0.5: random test failures due to unreliable test timings

Open olebole opened this issue 6 years ago • 1 comments

I am trying to update astroplan to the latest version 0.5 on Debian. When running the tests on the different platforms, I get random failures like

>           raise Flaky(message)
E           hypothesis.errors.Flaky: Hypothesis test_boundaries(nside_pow=0, frac=0.4911781148020645, step=1, nest=True) produces unreliable results: Falsified on the first call but did not on a subsequent one

/usr/lib/python3/dist-packages/hypothesis/core.py:751: Flaky
---------------------------------- Hypothesis ----------------------------------
Falsifying example: test_boundaries(nside_pow=0, frac=0.4911781148020645, step=1, nest=True)
Unreliable test timings! On an initial run, this test took 376.64ms, which exceeded the deadline of 200.00ms, but on a subsequent run it took 5.95 ms, which did not. If you expect this sort of variability in your test timings, consider turning deadlines off for this test by setting deadline=None.

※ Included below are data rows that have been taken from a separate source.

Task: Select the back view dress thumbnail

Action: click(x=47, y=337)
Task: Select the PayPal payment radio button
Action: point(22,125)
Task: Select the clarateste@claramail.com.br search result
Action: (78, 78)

on one or the other place. This happened so far for MIPS 32/64 bit and ARM 64 bit. I would guess that the unreliable timing comes from the hardware and the load on our test machines -- especially the MIPS machines are rather slow. And I don't really see why this shall cause a test failure. As suggested by the error message above, I could disable this by setting deadline=None; however as far as I understand the "hypothesis" package, this has to be done individually for each test, which would make a Debian specific patch rather unmaintainable. Is there a way to switch this off globally, and would you consider doing this in the upstream package? Or do I misunderstand something here? Cc: @lpsinger as the Debian package maintainer

Dec 07 '19 13:12 olebole

@olebole Does this issue persist with the latest version of astroplan?

Feb 01 '21 06:02 bmorris3